Document excerpt:
□ □ □

Inspiration
We as developers and designers in the tech industry come home every night to friends, partners, and family members who work in the healthcare industry that know firsthand the shortcomings of the healthcare industry. Watching our loved ones share their frustrations of communicating with patients about their treatment plan and expressing their exhaustion with the often limiting ways in which they can fully understand the patients they interact with was heartbreaking to watch. All of us knew how deeply passionate our loved ones were about providing and caring for those who could not care for themselves, and to see that a systemic block was the primary reason for entirely preventable medical error was frustrating to recognize. We wanted to build a product that was not just a “band aid solution” to this infrastructural problem, but rather, reimagine the patient-provider relationship to work towards a stable systems-based diagnostic process.
What it does
Intended as a supplementary diagnosis tool for doctors and an avenue for facilitating an open conversation during diagnosis visits for chronic conditions between patient and provider, PatientPal is a product that simplifies complex medical terminology into simple language using OpenAI and displays the info in an intuitive graphic layout. While a simple mechanic, the product is intended to act as a connector between patient and provider, inviting patients to join in the conversation during the diagnostic visit regarding their own treatment plan by educating them of complex concepts in a simpler manner.
How we built it
PatientPal’s primary source of informational input was built using prompting fed to OpenAI. From there, we used Firebase to store conditional data related to specific chronic conditions, and power our search engine to filter between each condition. Powering both our frontend and backend development with NextJS, and using Tailwind CSS and NextUI to create PatientPal’s home page, we are able to display output from OpenAI prompting on the home page to be read by the patient and provider, all deployed on Vercel.

□ □ □

Directions:
1) Copy the PatientPal project description from the words "How we built" through "deployed on Vercel.", substituting "Supabase" for "Firebase".
2) According to the PatientPal project description, where was the project deployed?

Data extract:

□ □ □

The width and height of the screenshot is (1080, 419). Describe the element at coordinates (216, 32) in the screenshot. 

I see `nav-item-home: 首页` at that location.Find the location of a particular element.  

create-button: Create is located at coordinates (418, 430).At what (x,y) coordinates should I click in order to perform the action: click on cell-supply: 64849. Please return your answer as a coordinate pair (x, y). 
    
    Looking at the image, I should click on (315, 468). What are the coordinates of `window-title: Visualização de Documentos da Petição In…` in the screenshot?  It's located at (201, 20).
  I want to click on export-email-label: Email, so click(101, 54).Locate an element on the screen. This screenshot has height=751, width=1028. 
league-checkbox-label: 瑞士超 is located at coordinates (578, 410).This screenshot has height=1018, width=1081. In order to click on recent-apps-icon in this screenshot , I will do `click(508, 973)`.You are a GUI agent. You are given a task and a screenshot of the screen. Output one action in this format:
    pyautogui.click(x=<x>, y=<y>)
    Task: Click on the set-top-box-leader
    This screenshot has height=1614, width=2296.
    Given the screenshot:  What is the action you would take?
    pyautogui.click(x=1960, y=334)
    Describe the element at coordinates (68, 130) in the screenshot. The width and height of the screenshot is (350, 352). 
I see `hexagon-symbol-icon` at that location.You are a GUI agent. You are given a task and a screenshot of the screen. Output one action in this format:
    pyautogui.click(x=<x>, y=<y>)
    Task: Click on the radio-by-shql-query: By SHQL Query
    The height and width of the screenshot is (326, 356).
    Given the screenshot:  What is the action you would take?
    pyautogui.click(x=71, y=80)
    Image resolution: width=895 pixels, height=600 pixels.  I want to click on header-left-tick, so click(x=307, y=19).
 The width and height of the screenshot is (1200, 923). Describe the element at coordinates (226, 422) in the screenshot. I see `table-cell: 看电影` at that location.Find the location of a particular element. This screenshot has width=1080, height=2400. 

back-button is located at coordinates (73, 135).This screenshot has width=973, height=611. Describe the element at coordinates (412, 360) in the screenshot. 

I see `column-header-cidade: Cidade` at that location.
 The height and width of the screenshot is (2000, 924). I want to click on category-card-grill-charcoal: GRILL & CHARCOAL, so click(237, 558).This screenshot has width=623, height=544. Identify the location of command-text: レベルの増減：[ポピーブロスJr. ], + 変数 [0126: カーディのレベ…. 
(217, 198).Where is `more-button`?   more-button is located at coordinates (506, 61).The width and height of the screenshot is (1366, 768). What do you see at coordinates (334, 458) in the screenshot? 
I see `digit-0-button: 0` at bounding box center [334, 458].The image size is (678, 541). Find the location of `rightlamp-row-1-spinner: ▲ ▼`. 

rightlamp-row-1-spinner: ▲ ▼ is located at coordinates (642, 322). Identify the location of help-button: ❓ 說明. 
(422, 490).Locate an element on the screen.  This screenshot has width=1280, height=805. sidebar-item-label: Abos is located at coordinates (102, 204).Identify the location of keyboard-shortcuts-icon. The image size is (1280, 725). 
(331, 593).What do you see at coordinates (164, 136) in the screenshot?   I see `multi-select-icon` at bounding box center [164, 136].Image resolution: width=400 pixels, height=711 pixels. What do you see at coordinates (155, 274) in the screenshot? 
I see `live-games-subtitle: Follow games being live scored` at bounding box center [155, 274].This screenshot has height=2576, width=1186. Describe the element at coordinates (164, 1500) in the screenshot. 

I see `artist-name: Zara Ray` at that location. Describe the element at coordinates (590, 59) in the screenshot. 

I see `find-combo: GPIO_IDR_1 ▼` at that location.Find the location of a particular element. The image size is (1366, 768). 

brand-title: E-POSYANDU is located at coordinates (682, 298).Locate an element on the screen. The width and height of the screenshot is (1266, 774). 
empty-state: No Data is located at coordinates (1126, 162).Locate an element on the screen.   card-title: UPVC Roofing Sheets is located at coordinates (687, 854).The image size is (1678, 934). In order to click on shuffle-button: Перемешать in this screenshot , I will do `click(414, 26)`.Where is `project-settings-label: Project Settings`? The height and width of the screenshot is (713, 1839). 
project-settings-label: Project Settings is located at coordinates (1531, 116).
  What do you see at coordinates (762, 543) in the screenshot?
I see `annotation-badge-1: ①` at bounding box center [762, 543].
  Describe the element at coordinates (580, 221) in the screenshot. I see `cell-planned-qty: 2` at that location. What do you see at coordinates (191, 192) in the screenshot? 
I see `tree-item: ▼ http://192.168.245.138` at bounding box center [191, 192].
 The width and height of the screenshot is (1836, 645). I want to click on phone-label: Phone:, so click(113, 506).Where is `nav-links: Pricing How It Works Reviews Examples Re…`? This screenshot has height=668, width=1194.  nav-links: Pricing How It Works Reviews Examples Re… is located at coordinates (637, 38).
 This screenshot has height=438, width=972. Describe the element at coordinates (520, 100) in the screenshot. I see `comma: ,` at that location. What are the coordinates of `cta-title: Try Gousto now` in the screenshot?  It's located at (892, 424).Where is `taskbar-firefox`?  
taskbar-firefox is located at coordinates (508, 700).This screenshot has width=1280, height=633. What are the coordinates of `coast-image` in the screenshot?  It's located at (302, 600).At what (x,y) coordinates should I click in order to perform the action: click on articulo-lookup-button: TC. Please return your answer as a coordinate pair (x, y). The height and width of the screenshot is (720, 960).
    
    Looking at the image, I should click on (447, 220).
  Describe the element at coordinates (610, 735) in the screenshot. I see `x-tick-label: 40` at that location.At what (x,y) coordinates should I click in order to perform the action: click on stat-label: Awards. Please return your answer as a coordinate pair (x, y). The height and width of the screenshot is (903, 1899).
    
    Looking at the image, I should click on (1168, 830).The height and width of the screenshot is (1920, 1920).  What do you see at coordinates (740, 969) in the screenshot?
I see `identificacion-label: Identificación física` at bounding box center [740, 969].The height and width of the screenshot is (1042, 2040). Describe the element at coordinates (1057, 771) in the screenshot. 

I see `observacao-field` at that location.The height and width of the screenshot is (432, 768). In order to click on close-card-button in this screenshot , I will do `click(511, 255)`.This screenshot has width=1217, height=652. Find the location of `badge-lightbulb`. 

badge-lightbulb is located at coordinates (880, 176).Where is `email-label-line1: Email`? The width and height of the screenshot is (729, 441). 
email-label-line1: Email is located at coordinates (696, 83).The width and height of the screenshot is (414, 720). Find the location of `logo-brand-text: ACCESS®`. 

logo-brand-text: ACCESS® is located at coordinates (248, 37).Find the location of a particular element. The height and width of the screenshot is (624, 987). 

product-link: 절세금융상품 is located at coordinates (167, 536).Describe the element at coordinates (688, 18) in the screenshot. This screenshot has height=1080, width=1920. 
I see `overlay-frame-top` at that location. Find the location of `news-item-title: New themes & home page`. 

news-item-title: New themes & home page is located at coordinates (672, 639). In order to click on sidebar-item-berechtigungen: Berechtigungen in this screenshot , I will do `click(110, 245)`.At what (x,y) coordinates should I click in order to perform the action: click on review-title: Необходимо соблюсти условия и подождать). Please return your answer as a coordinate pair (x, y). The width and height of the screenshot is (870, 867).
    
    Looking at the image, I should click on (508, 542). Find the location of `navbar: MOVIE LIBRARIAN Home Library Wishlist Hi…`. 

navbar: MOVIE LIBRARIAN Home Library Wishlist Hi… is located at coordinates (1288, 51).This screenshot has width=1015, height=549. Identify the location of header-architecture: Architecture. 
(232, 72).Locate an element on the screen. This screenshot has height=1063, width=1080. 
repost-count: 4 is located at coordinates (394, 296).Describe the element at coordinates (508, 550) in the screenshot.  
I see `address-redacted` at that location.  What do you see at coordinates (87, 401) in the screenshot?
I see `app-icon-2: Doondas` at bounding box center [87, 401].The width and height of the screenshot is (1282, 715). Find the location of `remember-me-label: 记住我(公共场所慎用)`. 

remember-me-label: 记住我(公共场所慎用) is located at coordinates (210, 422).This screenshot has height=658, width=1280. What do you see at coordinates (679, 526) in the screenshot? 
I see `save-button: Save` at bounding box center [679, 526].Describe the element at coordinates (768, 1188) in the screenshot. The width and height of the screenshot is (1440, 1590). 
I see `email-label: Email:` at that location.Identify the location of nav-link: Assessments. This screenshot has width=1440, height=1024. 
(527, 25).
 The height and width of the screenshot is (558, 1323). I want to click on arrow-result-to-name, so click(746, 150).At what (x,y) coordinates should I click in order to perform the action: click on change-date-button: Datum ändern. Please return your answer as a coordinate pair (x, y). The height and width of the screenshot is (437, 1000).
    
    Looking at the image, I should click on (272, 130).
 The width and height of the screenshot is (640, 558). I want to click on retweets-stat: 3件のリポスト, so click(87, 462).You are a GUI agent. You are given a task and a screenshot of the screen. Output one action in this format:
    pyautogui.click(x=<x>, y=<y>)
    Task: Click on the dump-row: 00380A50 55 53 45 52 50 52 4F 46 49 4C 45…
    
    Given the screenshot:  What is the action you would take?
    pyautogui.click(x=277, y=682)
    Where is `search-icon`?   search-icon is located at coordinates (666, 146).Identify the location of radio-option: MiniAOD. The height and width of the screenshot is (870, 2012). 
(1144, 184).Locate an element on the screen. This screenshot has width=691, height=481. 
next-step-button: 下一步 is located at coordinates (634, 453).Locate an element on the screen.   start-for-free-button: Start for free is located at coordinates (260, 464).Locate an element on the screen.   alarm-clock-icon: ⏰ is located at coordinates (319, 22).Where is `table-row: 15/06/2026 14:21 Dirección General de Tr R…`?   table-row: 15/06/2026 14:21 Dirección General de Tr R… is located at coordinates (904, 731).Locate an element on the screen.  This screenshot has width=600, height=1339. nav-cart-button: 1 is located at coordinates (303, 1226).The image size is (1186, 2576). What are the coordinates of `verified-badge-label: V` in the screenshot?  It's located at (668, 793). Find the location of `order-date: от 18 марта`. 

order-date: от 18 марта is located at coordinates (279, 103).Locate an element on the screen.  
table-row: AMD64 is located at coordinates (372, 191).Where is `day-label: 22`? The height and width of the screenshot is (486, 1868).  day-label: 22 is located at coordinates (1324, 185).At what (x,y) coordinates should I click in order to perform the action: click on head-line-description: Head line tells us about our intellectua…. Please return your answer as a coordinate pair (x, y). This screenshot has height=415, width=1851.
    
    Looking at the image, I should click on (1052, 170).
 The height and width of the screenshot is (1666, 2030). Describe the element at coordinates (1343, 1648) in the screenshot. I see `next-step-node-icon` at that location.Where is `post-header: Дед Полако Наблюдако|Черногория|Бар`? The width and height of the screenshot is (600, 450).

□ □ □

Problem solutions:
1)
How we built it
PatientPal’s primary source of informational input was built using prompting fed to OpenAI. From there, we used Supabase to store conditional data related to specific chronic conditions, and power our search engine to filter between each condition. Powering both our frontend and backend development with NextJS, and using Tailwind CSS and NextUI to create PatientPal’s home page, we are able to display output from OpenAI prompting on the home page to be read by the patient and provider, all deployed on Vercel.

2) It was deployed on Vercel.